#### [TASK REQUIREMENTS]
A single stretch of the material below is to be transcribed exactly, starting at the line with "[listitem] (58, 1275)" and ending after the line with "Data Access".

|---|

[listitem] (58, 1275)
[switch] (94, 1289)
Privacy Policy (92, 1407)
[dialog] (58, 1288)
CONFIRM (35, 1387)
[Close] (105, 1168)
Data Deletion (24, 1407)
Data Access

|---|

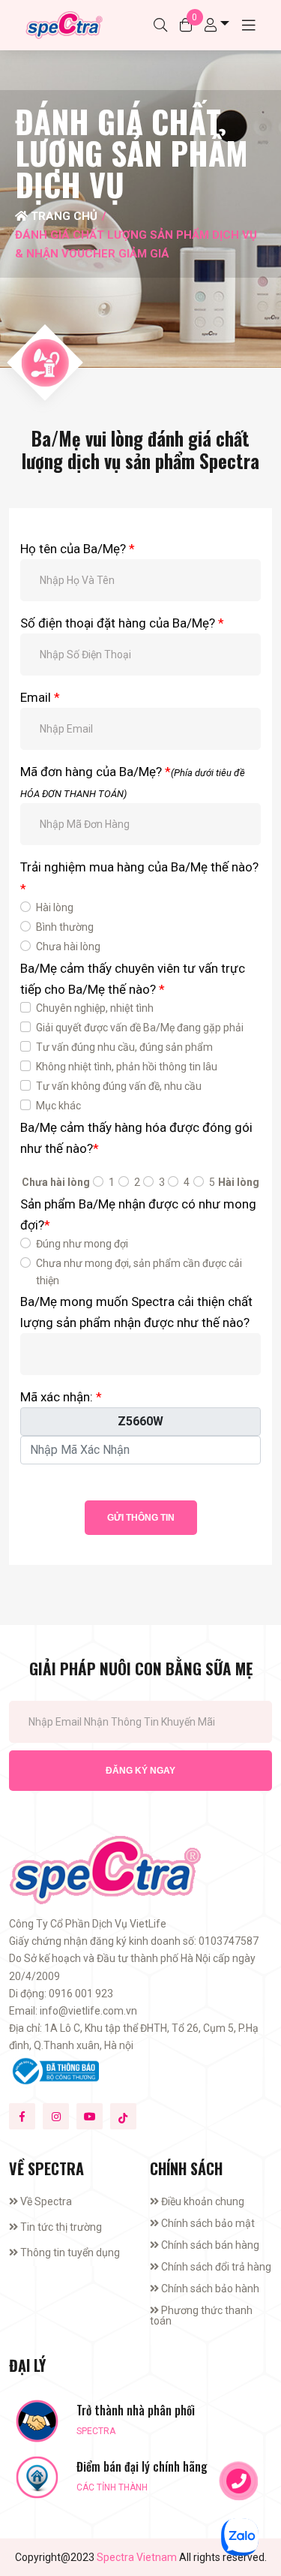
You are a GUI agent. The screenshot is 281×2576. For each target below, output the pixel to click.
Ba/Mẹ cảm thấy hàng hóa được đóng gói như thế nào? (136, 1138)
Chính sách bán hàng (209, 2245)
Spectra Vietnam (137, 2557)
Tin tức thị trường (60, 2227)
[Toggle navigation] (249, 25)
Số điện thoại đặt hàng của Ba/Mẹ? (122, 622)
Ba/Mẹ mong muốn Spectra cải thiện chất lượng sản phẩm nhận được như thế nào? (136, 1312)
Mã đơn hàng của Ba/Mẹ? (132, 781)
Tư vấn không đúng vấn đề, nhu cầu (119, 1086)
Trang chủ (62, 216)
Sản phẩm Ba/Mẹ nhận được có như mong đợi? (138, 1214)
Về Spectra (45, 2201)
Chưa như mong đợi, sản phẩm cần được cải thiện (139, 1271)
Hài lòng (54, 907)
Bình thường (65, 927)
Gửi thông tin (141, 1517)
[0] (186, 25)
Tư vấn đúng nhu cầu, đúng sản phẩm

|---|

#### [SOLUTION TO THE PROBLEM]
[listitem] (58, 1275)
[switch] (94, 1289)
Privacy Policy (92, 1407)
[dialog] (58, 1288)
CONFIRM (35, 1387)
[Close] (105, 1168)
Data Deletion (24, 1407)
Data Access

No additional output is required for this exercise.